13. Teniposide / Etoposide. Teniposide is less commonly used than etoposide. In teniposide, a thiophene group replaces the methyl group present on the glucose moiety of etoposide This alteration affects both the interaction with topoisomerase II and clinical pharmacology. Teniposide is more potent inhibiting topoisomerase II than etoposide. In addition, a greater fraction of teniposide is protein bound relative to etoposide. Renal function is less relevant to the clearance of teniposide than etoposide. Cremophor is used in teniposide formulations and may explain the greater frequency of hypersensitivity reactions observed with teniposide relative to etoposide.

14. Special Considerations In patient with abnormal renal function, dose reduction is recommended, Baseline serum creatinine should be obtained and dose should be reduced in proportion to changes in creatinine clearance. In patient with abnormal liver function, dose reduction is recommended, Baseline serum bilirubin (total) should be obtained, 25-50 % increase in serum bilirubin ………….. 50% of the usual dose, > 50% increase in serum bilirubin ………….…25% of the usual dose, If serum bilirubin > 3 mg/dl …………… alternative therapy should be used until liver function improved. To avoid hypotension, administrate the drug over a period of 30-60 minutes,if blood pressure drops, immediately discontinue therapy and administrate I.V fluid. Anaphylaxis's specially at initial infusion of therapy (probably due to the vehicle (Polysorbate 80 in Etoposide and Cremophore in Teniposide) may be fatal, so if hypersensitivity reaction is observed, immediately infusion should be stopped & antihistamine,steroid,h2blocker&pressor agent should be given. Carefully monitoring site of injection for signs of phlebitis, carefully avoid extravasations. Pregnancy category D.

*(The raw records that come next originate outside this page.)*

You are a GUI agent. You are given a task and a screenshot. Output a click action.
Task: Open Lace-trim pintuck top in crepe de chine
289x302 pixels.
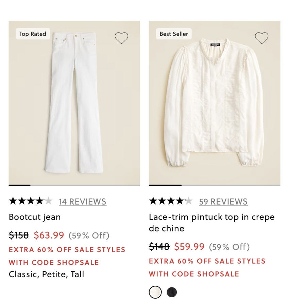(211, 223)
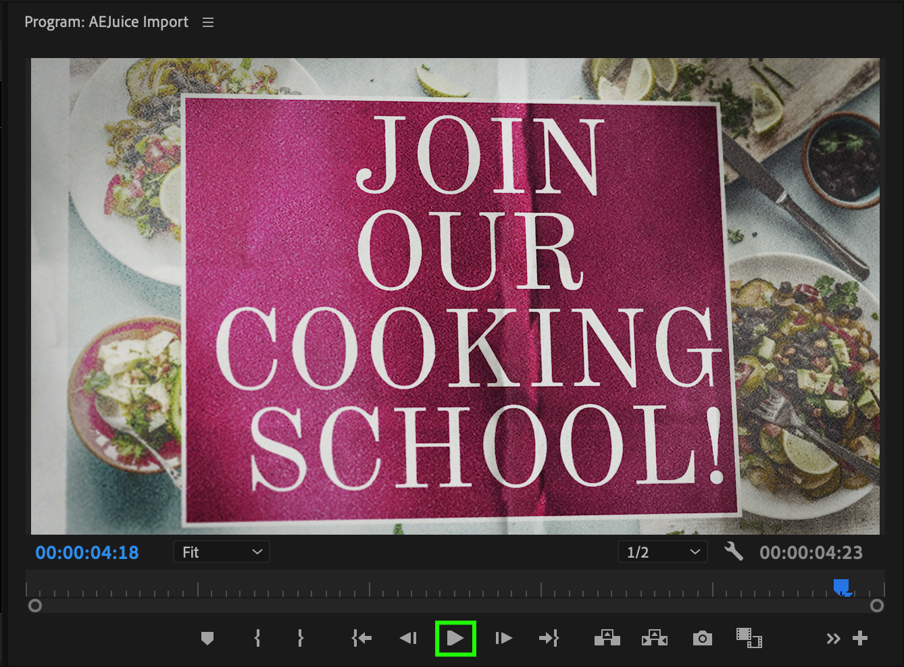
Task: Export a frame with the camera icon
Action: (x=703, y=638)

15. Toxicity Myelosuppression (leucopenia more common than thrombocytopenia ). Nadir occur 10-14 days after intiation of thery with recovery by day 21. Mucositis &diarrhea Nausea &vomiting are mild to moderate, more common with oral form,could be reduced by informing patient to eat several small meals, avoid eating 2 hrs before therapy and limiting activities after therapy. Metalic taste during infusion Anorexia. Alopecia :occur in about 2/3 of the patients,sometimes progresses to total baldness,but reversible. Hypersensitivity reaction may be fata but less common,apppear as chills,fever,broncheospasm,dyspnea,tacchycardia,facial& tongue swelling hypo or hypertension. Local inflammation at injection site. Increased risk of secondary malignancies espicially AML typically developed withen 5-8 yrs of treatment.

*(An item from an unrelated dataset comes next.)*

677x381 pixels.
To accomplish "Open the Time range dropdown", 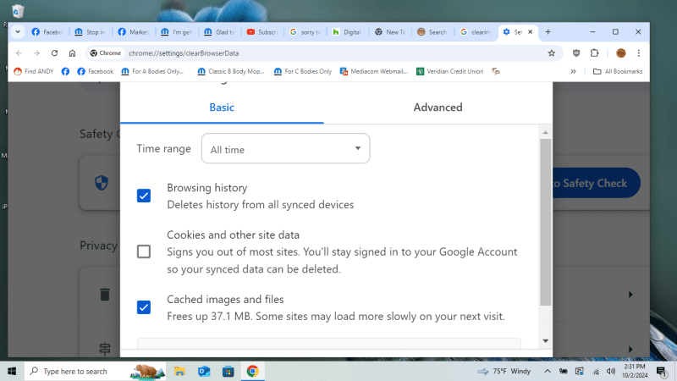I will click(x=285, y=149).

16. Nadir Nadir basically means low point, however it refere to the blood counts, particularly white blood cell count and platelet count. Although these effects occur on normal cells that divide rapidly such as, the hair, the lining of the mouth, the cells lining the intestinal tract. The nadir time is usually about 10 days after treatment, although this may vary depending on the drugs given. The concern during the nadir time is that the body's first line of defense against infection, white blood cells (WBC) and the platelets, which help to clot the blood, are low leaving a person more susceptible to infection and bleeding. The next dose of chemotherapy is given only after a person's blood counts have left the nadir and recovered to a safe level.

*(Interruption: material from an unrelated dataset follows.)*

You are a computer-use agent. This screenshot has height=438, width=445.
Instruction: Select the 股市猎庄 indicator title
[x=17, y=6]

17. Medical Considerations/Contraindications Etoposide and etoposide phosphate are contraindicated in patients who have demonstrated a previous hypersensitivity to etoposide or any components in the formulations. Etoposide/Teniposide medication should not be used when severe Leucopenia or severe Thrombocytopenia or bone marrow depression (dosage reduction may be required when two or more bone marrow depressants, including radiation, are used concurrently or consecutively). Risk-benefit should be considered when the following medical problems exist:Chickenpox (existing or recent),Herpes zoster,risk of severe generalized disease. Down syndrome patients may be especially sensitive to the myelosuppressive effects of Teniposide; a 50% reduction in initial dosage is recommended pre-existing Infection recovery may be impaired; needs to be brought under control before initiation of Teniposide treatment due to risk of septicemia.